Personally I'm bad at short term memory beyond simple things like phone numbers, and almost anything can dislodge something like that I need to remember for longer than a few seconds. It drives my wife insane because she tends to try to stack instructions on me (or read restaurant menus at me while I'm not actually able to look at the menu and retain anything), and by the time she finishes I've forgotten everything. My medium term memory is good as long as I don't lose focus, but context switches kill me. My long term memory is leaky but decent with the right prompts. But I also think of that weird sort of programmer memory where stuff is gone but also maybe not as being like an archive with a terrible index. Given enough of a pattern my brain can find the rest of a memory somewhere, but what I don't have is a great way to recall the details from an arbitrarily small reference. I wonder what the scientists would make of that.
posted by fedward at 7:37 PM on May 14 [7 favorites]

I wonder what the scientists would make of that.

It sounds like computer-assisted memory... the kind where you remember where you read an article, not the whole content of the article, so if you need to remember the rest you can go back and search the archives for it.
posted by subdee at 5:26 AM on May 15 [1 favorite]

We don’t record the data, we remember what it means. Nobody yet has the first idea of how this is done, and computers do something absolutely different.

I agree, and would add that emotions try to protect us from things associated with bad memories, which makes sense in evolution, but creates chaos in social settings. Most negative emotions relate to fear in some way. One could argue that positive emotions alleviate fear, especially hope. A consideration about developing AI is that it didn't evolve to fear things the way humans do and doesn't react accordingly. This can't be said about God, whose emotions are both human and represent the random violence of nature.
posted by Brian B. at 7:28 AM on May 15

@fedward I identify strongly with the experiences you mention.

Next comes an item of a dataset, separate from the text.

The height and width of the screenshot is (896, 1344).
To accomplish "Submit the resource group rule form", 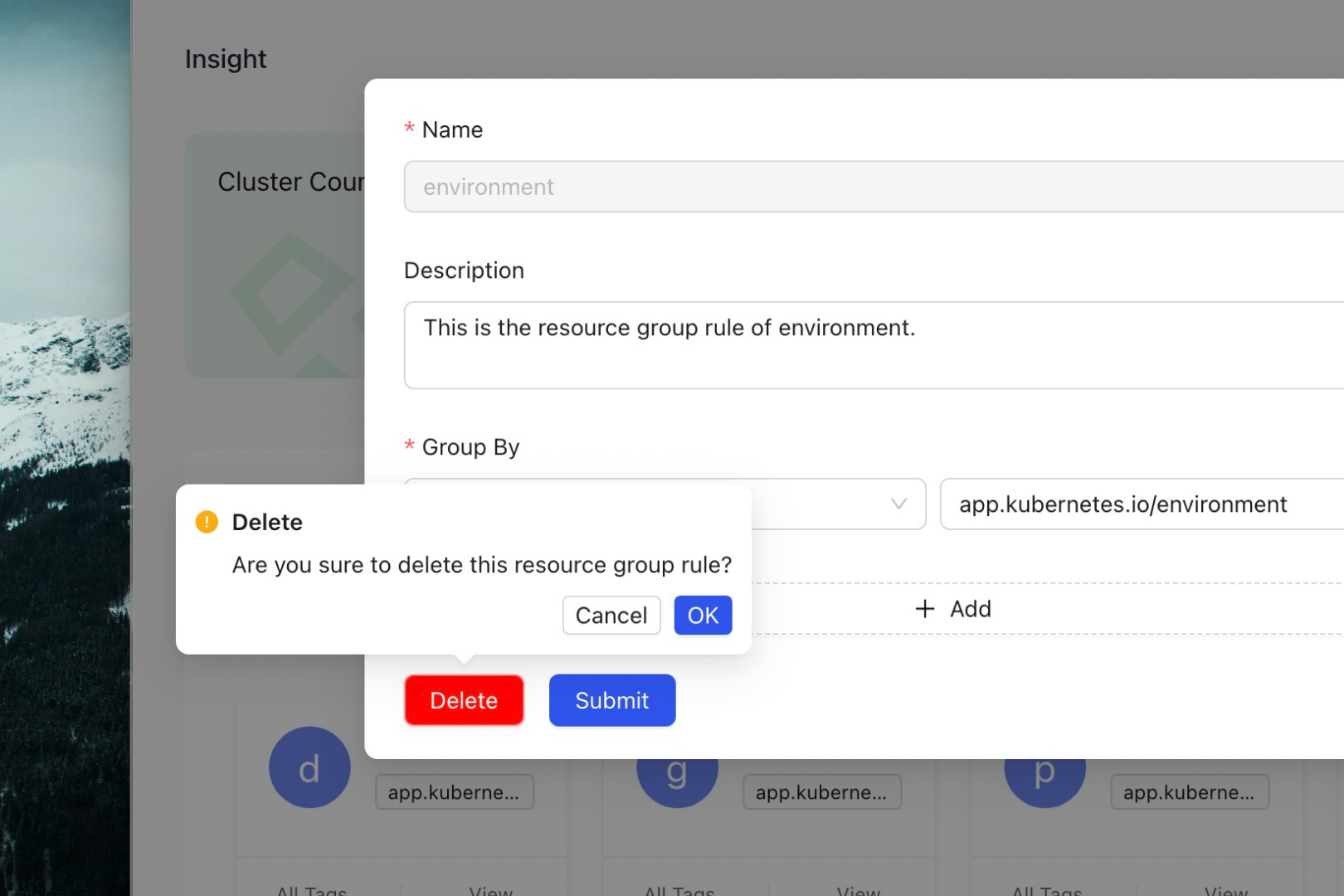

I recently had the experience of getting an assignment to do a thing(1), getting started on the thing (spent most a day on it) before finding out that I already did the thing back in December, and utterly forgot about it.

I too start forgetting the first items on my honey-do lists before I have heard the end of the request.

(1) Specifically, to provide a SQL stored procedure with upsert semantics to maintain a collection of tables (the sproc has several tabletype parameters, for a parent record with children).
posted by Aardvark Cheeselog at 7:30 AM on May 15 [1 favorite]

@thrivaia, I feel you on that one. Blech! It's always such a nasty, fresh jolt of "yikes!" when something brings up one of those memories. And yet, I have a lot of trouble recalling more neutral or even pleasant memories. So rude, brain, so rude!

Not sure there's a better remedy for that than trying to slow down and pay attention when something good is happening. Dunno if there's a good fix for when the bad memories or cringe moments from the past try to reach up out of your brain and bite you.